Re: Planner not using column limit specified for one column for another column equal to first

Lists: pgsql-performance
From: Віталій Тимчишин <tivv00(at)gmail(dot)com>
To: pgsql-performance(at)postgresql(dot)org
Subject: Planner not using column limit specified for one column for another column equal to first
Date: 2010-04-16 08:02:06
Message-ID: m2y331e40661004160102tff445f9eg165a04efe3b409ed@mail.gmail.com
Views: Raw Message | Whole Thread | Download mbox | Resend email
Lists: pgsql-performance

Hello.

I have a query that performs very poor because there is a limit on join
column that is not applied to other columns:

select * from company this_ left outer join company_tag this_1_ on
this_.id=this_1_.company_id left outer join company_measures companymea2_ on
this_.id=companymea2_.company_id left outer join company_descr ces3_ on
this_.id=ces3_.company_id where this_1_.tag_id = 7 and this_.id>50000000
and this_1_.company_id>50000000
order by this_.id asc limit 1000;

(plan1.txt)
Total runtime: 7794.692 ms

At the same time if I apply the limit (>50000000) to other columns in query
itself it works like a charm:

select * from company this_ left outer join company_tag this_1_ on
this_.id=this_1_.company_id left outer join company_measures companymea2_ on
this_.id=companymea2_.company_id left outer join company_descr ces3_ on
this_.id=ces3_.company_id where this_1_.tag_id = 7 and this_.id>50000000
and this_1_.company_id>50000000
and companymea2_.company_id>50000000 and ces3_.company_id>50000000
order by this_.id asc limit 1000;

(plan2.txt)
Total runtime: 27.547 ms

I've thought and someone in this list've told me that this should be done
automatically. But I have pretty recent server:
PostgreSQL 8.4.2 on amd64-portbld-freebsd8.0, compiled by GCC cc (GCC) 4.2.1
20070719 [FreeBSD], 64-bit
and it still do not work

Do I misunderstand something or this feature don't work in such a query?

Best regards, Vitalii Tymchyshyn

Attachment Content-Type Size
plan1.txt text/plain 1.6 KB
plan2.txt text/plain 1.7 KB

From: Hannu Krosing <hannu(at)2ndquadrant(dot)com>
To: Віталій Тимчишин <tivv00(at)gmail(dot)com>
Cc: pgsql-performance(at)postgresql(dot)org
Subject: Re: Planner not using column limit specified for one column for another column equal to first
Date: 2010-04-16 08:25:25
Message-ID: 1271406325.27474.24.camel@hvost
Views: Raw Message | Whole Thread | Download mbox | Resend email
Lists: pgsql-performance

On Fri, 2010-04-16 at 11:02 +0300, Віталій Тимчишин wrote:
> Hello.

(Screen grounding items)

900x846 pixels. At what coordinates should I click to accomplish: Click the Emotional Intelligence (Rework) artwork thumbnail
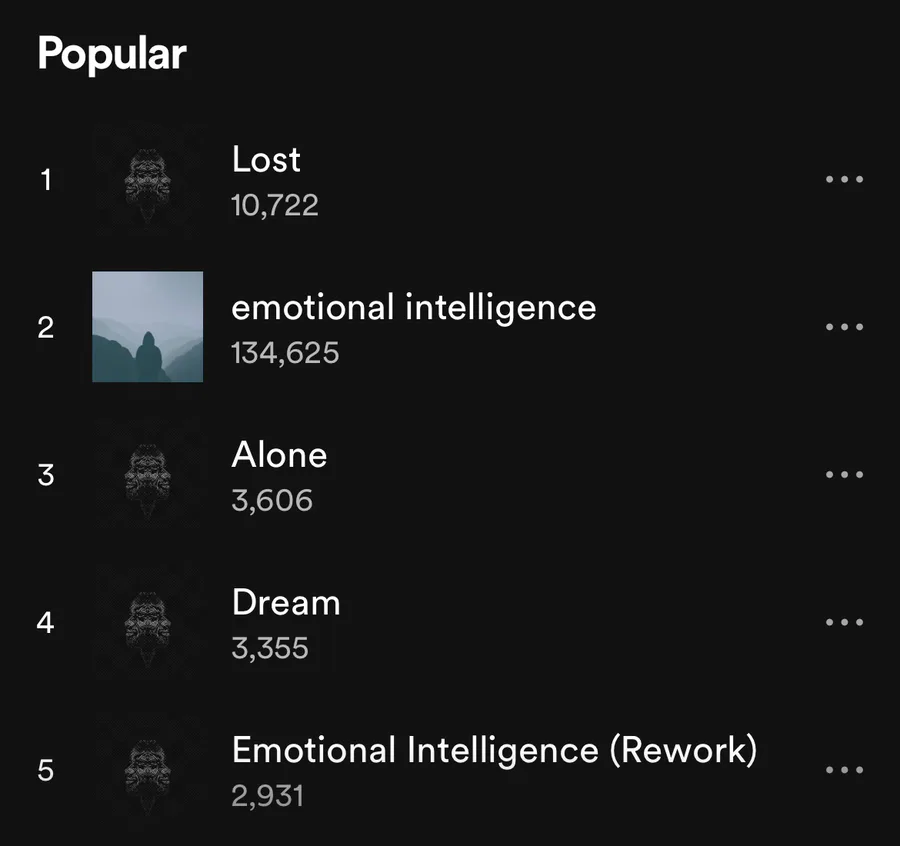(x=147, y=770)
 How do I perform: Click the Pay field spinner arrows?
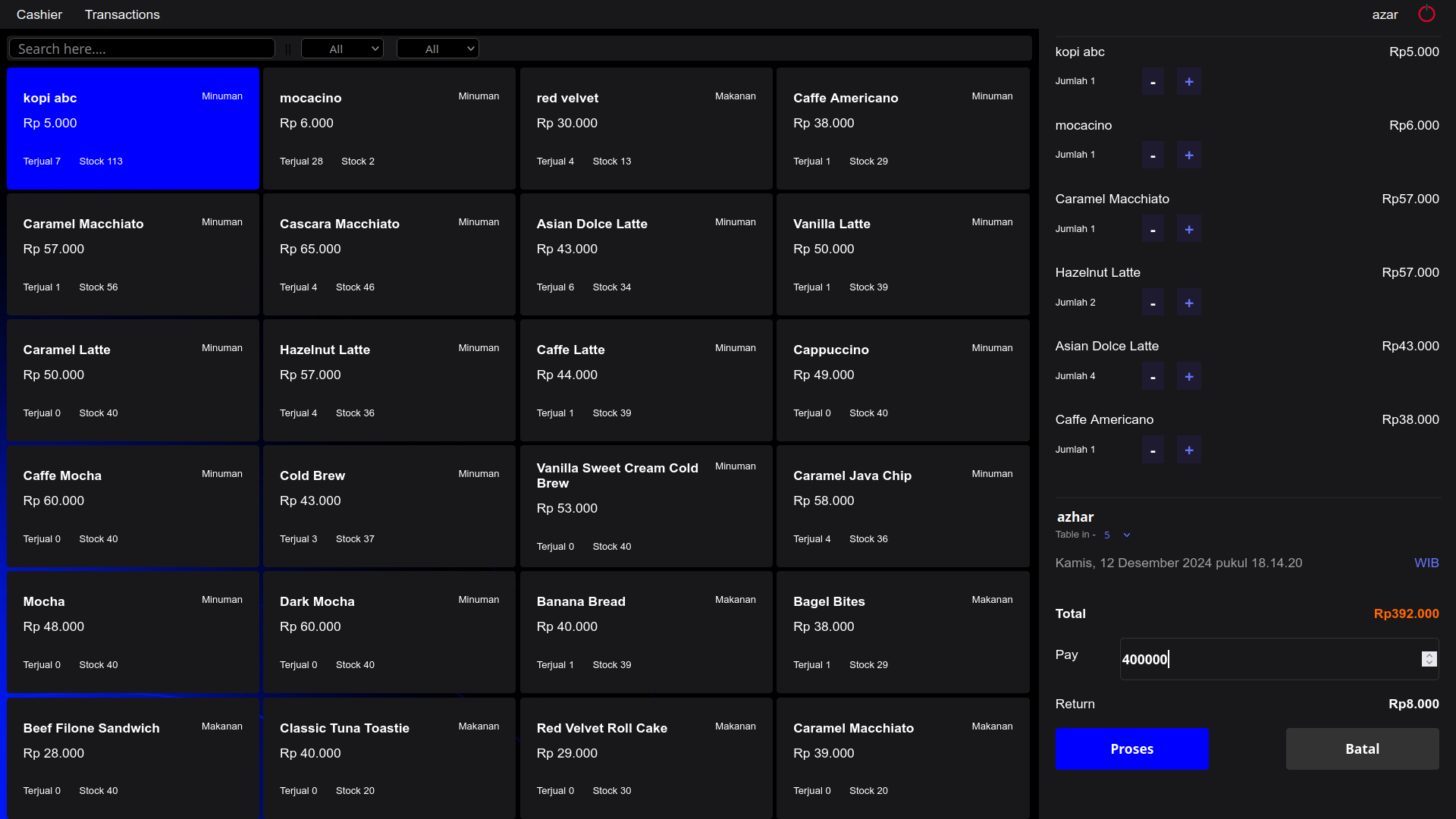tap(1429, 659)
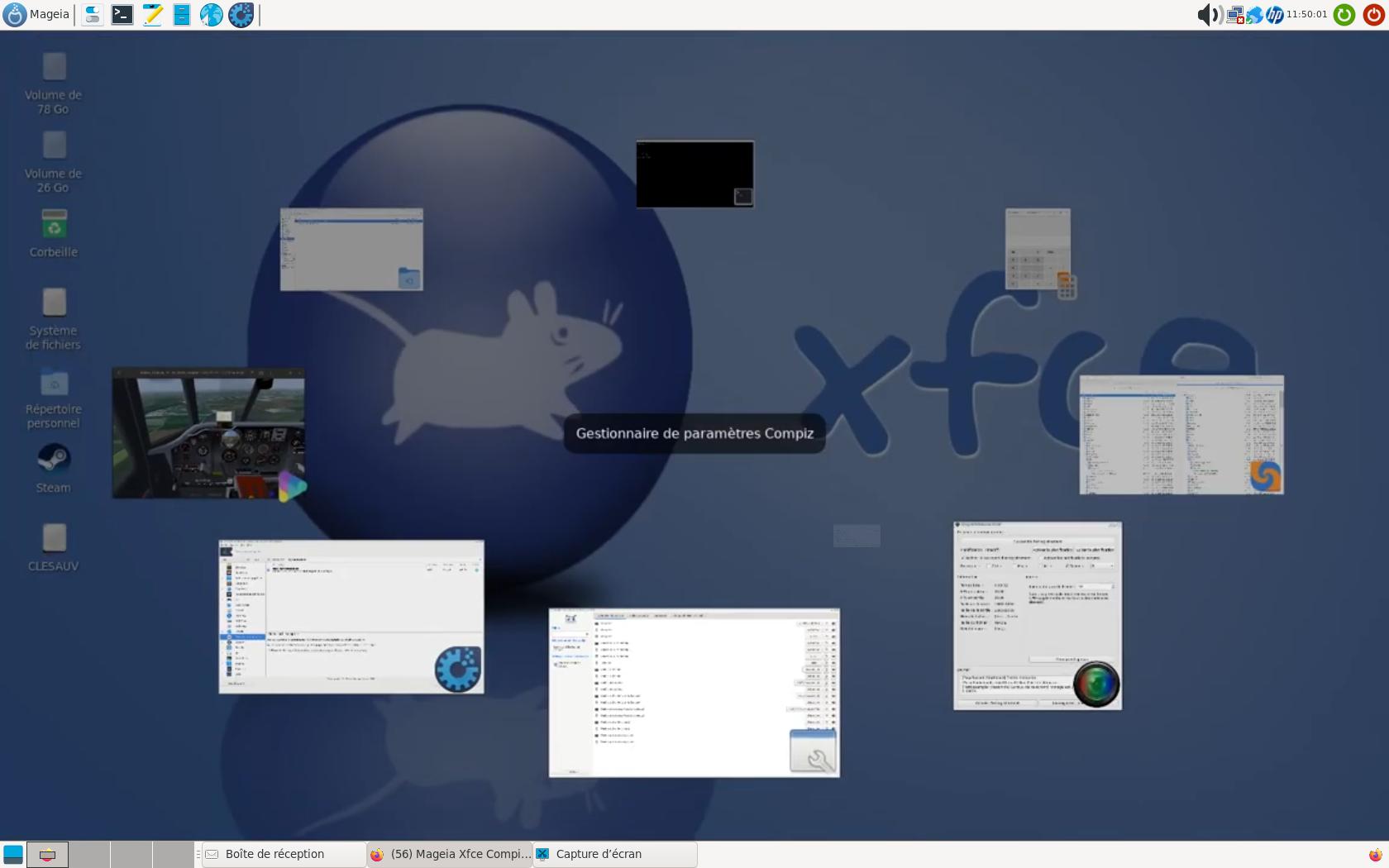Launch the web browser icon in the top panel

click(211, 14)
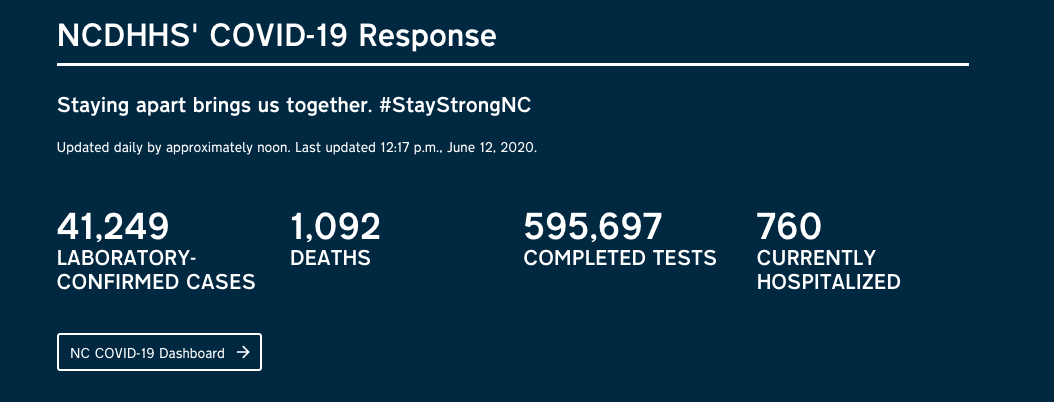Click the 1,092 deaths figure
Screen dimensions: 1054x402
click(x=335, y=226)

Task goal:
Answer from the PostgreSQL planner thread:
(a) What total runtime is reported for the first query?
(b) Which PostgreSQL version is the server running?
(c) Who sent the reply dated 2010-04-16 08:25:25?

Answer in full:
(a) 7794.692 ms
(b) PostgreSQL 8.4.2
(c) Hannu Krosing